Stimmen diese drei Aussagen mit der Buchbesprechung unten überein? 1. Das besprochene Werk hat 18 Kapitel. 2. Das Werk ist nur für erfahrene Praktiker gedacht. 3. In der Buchbesprechung wird eine Vorliebe für Zusammenstellungen typischer Fallgestaltungen geäußert. Antworte bei jeder Aussage mit Ja oder Nein und zitiere die entscheidenden Worte der Buchbesprechung wörtlich.

(Ausgewählter Text)
★ ★ ★ ★ ★
Ich gebe zu, kein Freund einer Zusammenstellung von typischen Fallgestaltungen zu sein, zumal im Familienrecht einmal mehr die Wahrnehmung "jeder Fall ist anders" greift, genau dieses Augenmerk jenseits klassischer Fallgestaltungen gelegen ist und aus meiner Sicht allein zu praxisgerechter Mandatsbearbeitung führen kann. Das ist die Ausgangssituation, zu der der Titel des Werks verleiten könnte. Das Werk, ausgewählt als Praxisleitfaden, ist hingegen herausragend und zum Glück weit davon entfernt, typische Fallgestaltungen zu konstruieren. Es vermag vielmehr in 18 Kapiteln, materiell-rechtlich und verfahrensrechtlich individuell aufbereitet, auch den Anfänger im Familienrecht, an den sich die Autoren erklärtermaßen ebenfalls richten, in sämtliche familienrechtlichen Kernbereiche einzuführen und dem erfahrenen Praktiker die für ihn heranzuziehenden vertiefenden (Warn-)Hinweise und Praxistipps zu geben.
★ ★ ★ ★ ★
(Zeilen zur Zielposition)
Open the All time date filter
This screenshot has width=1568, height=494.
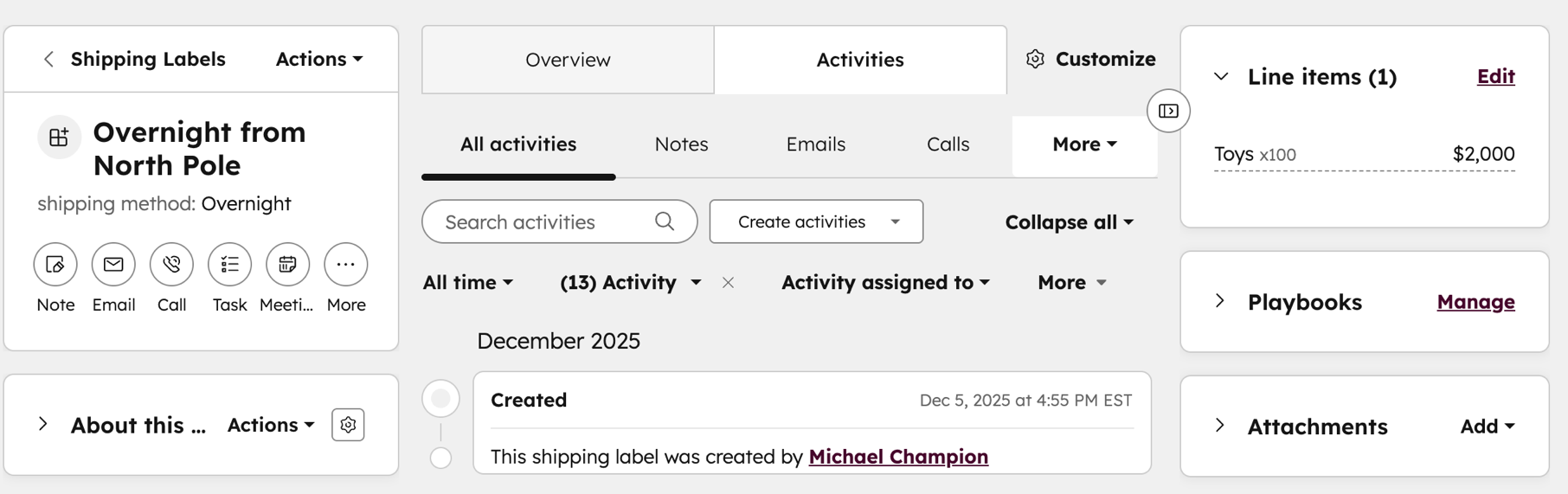point(467,283)
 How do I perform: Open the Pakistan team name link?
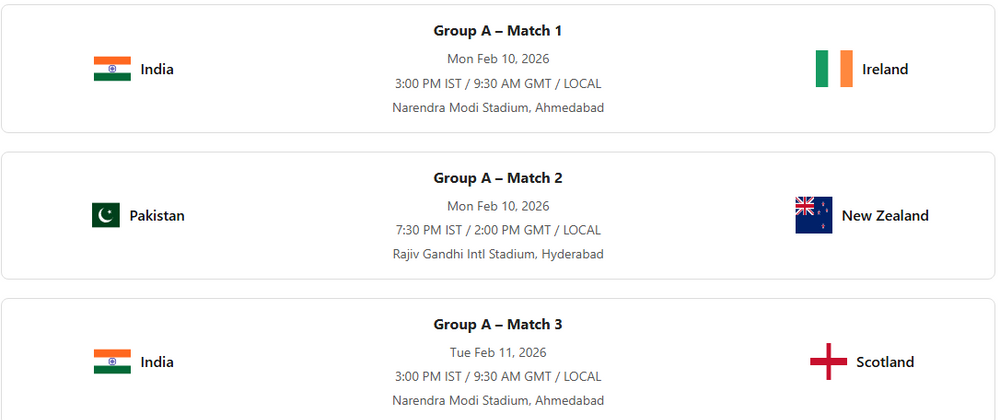pyautogui.click(x=157, y=215)
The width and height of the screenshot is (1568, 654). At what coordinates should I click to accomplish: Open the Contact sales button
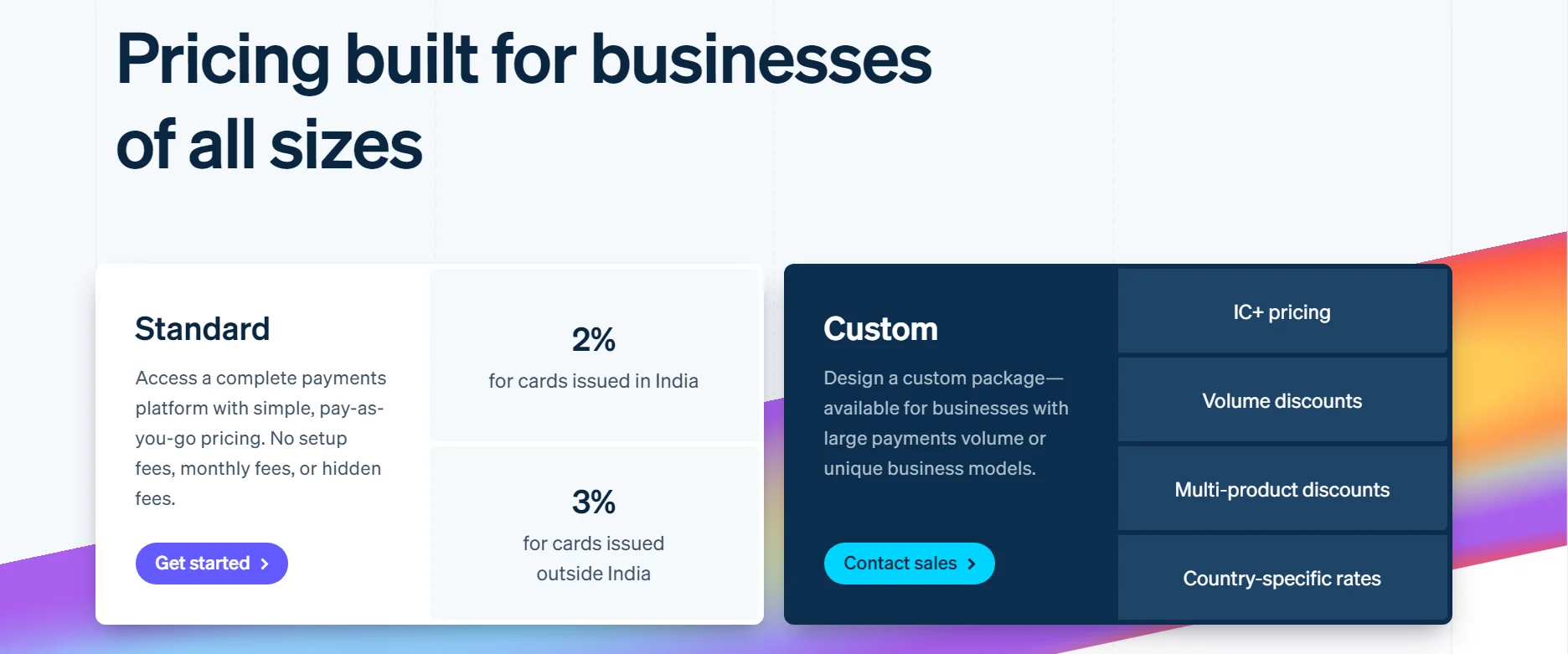910,564
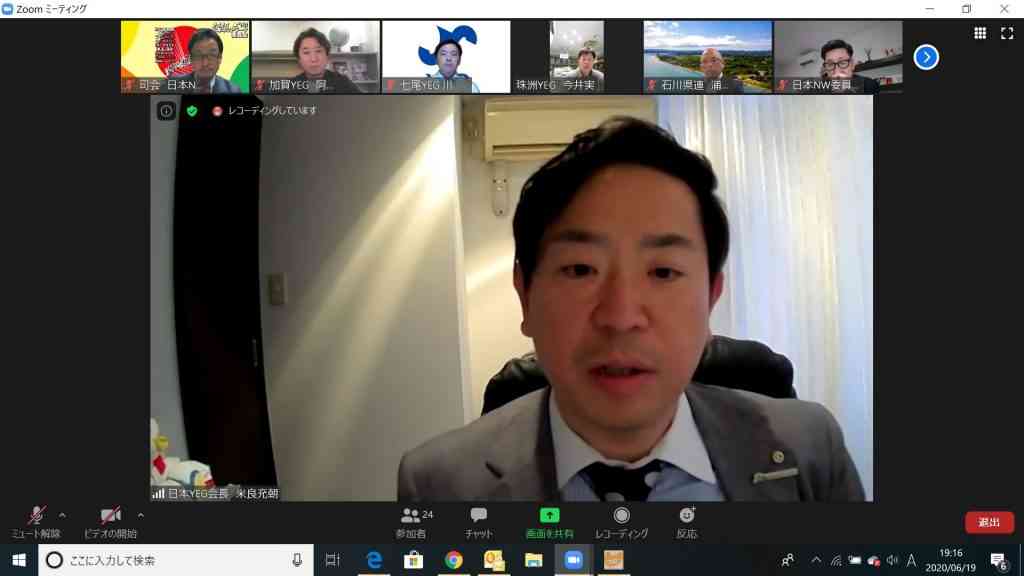The height and width of the screenshot is (576, 1024).
Task: Click the green encryption shield icon
Action: 192,111
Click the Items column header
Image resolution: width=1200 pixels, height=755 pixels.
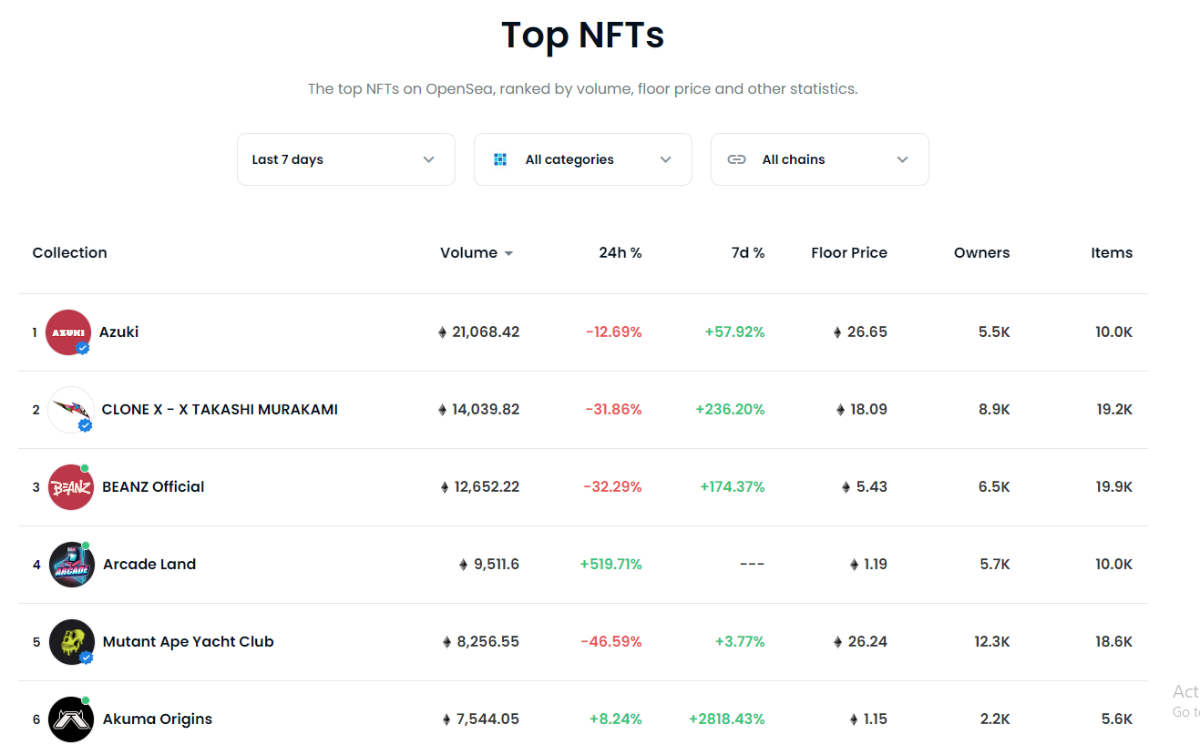(x=1111, y=253)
★ ★ ★ ★ ★
(Vollständige Antwort)
1. Ja: „in 18 Kapiteln“
2. Nein: „auch den Anfänger im Familienrecht, an den sich die Autoren erklärtermaßen ebenfalls richten“
3. Nein: „kein Freund einer Zusammenstellung von typischen Fallgestaltungen zu sein“